When are we going to stop blaming the victim for the heinous crimes committed against them? But before we stop, can someone tell me when did society deem it acceptable in the first place?

These questions are posed after seeing recent media reports on the string of sexual assaults against women in New York City. Since spring, there have been eleven reported sexual assaults against women. Police believe three different male sexual predators are responsible for these incidents; all of which have yet to be apprehended. Since the occurrence of these assaults, police have implemented some preventional methods to decrease crime within the area. These methods include the police department releasing information on the crimes such as sketches of the three suspects, videos of the assaults, as well as an increase of police presence in the crime areas.
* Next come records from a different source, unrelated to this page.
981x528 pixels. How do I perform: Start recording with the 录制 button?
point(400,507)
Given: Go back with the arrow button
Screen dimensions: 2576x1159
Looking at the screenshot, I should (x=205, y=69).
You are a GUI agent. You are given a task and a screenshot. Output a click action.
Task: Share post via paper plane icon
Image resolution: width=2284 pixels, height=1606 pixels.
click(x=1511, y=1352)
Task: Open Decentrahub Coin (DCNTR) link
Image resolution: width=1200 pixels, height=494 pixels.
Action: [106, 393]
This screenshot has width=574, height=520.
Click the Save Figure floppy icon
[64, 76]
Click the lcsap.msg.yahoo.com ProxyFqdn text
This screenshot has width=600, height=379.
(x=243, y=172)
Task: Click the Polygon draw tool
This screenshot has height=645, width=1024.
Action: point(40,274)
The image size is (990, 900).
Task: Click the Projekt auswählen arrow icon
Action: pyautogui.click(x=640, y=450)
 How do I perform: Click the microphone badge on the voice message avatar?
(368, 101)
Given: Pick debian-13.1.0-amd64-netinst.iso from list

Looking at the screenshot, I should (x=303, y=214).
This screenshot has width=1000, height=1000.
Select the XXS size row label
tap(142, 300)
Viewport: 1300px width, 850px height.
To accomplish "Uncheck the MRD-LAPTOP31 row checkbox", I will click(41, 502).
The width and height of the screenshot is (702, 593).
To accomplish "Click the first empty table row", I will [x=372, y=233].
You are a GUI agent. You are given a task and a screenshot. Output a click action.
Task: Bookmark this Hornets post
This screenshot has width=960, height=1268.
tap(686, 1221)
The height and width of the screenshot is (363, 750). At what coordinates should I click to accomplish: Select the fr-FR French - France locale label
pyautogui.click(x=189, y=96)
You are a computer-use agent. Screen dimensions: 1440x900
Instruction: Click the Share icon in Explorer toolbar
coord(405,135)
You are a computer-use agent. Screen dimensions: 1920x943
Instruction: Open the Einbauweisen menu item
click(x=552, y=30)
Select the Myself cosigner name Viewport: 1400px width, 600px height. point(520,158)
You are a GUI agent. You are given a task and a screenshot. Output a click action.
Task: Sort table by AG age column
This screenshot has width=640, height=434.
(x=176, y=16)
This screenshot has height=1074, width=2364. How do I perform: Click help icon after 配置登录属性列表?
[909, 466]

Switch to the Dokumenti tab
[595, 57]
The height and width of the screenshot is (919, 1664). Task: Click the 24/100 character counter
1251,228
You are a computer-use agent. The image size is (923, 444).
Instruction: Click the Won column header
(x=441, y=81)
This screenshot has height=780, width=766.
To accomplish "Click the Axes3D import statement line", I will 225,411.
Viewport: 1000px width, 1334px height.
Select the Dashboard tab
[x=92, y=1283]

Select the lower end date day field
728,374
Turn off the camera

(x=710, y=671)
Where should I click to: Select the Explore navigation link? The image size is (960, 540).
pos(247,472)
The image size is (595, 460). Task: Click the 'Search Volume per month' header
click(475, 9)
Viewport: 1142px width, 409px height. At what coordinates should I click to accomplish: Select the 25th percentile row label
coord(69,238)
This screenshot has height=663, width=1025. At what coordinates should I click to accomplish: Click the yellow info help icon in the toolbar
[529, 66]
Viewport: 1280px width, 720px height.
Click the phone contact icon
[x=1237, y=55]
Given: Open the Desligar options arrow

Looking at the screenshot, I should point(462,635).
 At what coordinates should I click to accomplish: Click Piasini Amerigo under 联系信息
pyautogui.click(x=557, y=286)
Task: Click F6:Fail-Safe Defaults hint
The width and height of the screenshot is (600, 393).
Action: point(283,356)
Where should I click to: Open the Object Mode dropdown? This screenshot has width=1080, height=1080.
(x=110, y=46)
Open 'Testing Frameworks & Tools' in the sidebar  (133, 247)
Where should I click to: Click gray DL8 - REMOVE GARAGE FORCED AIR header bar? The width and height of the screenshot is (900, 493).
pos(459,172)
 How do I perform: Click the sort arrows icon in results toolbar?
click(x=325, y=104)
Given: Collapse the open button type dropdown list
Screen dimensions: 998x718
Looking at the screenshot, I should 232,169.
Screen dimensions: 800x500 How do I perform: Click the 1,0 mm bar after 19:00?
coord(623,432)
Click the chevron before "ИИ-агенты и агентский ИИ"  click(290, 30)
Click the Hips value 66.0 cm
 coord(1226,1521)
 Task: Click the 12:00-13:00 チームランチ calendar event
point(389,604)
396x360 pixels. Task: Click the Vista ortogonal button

But is this enough? Are the police department’s means really justifying their ends when they make derogatory comments and take insensitive actions toward the targeted women they are supposed to protect? Safe Slope, an organization adapted after the attack in Park Slope, reports police officers acting insensitive by following women at night without announcing their presence. They then make their presence known by sneaking up on these unsuspecting women and showing them explicit and violent video footage of sexual attacks. This, understandably, causes the women to be fearful and have increased levels of anxiety. After the first set of incidents occurred in New York City, the Wall Street Journal reports police officers telling women not to wear shorts or skirts because they (the women) make themselves a target. The full article can be read at

 

http://online.wsj.com/article/SB10001424052970204226204576601174240952328.html

All of these imperceptive acts on behalf of the New York City police officers occurred after Toronto police officer tells a seminar of women not to dress like ‘sluts’ and they will not get raped. The following YouTube clip describes in full detail as to what the Toronto police officer stated starting from minute 1:10.

 

 http://www.youtube.com/results?search_query=officer-+%27don%27t+dress+like+sluts%27+to+avoid+sexual+assault&aq=f

 

 

I am completely appalled and disgusted at the comments and actions of these officers. These officers are sworn to protect the community and it’s inhabitants. In situations in which an individual feels threatened or victimized, the police department should be the first place that the individual should go to without second thought. The individual should not be hesitant, reluctant, or feel ashamed to go to the police out of fear they would be blamed in some way for the crime committed against them. What these officers, both in New York City and Toronto, are doing is victim- blaming. They are finding faults in the victim’s behavior, in this case appearance, that may have provoked the crime. Instead of putting all of the responsibility of the crime on the perpetrator, they are finding faults in the victim’s actions. In criminal cases such as rape or sexual assault, victim-blaming is never the answer. Victim-blaming does not equate to prevention either. Women, and just people in general, have a civil right to wear what they want, when they want, and however they want. And if a person decides to do this, that does not mean they are asking to be raped. In my twenty plus years, I have never came across a person, regardless of gender, that has asked to be raped. The officers telling women not to wear skirts or shorts, let alone not to dress like a ‘slut’, not only trivializes the crime but it is disrespectful and also serves to marginalize women. And when a group of people are marginalized, this leads to further victimization. For those who may still have doubts, let us look back at history at similar situations, with the same concept, just with different peoples. African Americans were marginalized. Did they ask to be slaves? Jewish people were marginalized. Did they ask to be apart of the Holocaust? Native Americans were also marginalized but I’m sure they did not ask to participate in the Trail of Tears. I cannot stress and emphasize this enough: Marginalization of a group of people leads to discrimination and further victimization.

Rape should not be and is not dependent on the attire that one is wearing. Unfortunately, rape happens to people of all ages, from children to the elderly. And there is a high probability that not all of these victims were wearing shorts, skirts, or anything revealing for that matter. I believe that the suspects should be held accountable for their crime, of course. I also believe that these officers should also be held accountable and reprimanded for their insensitive comments and actions. They should also take a sensitivity class. People have a personal right to make their own choice about their sexual acquiescence regardless of appearance or perceived behavior. The bottom line: No means no and should not be dependent on any confounding factors.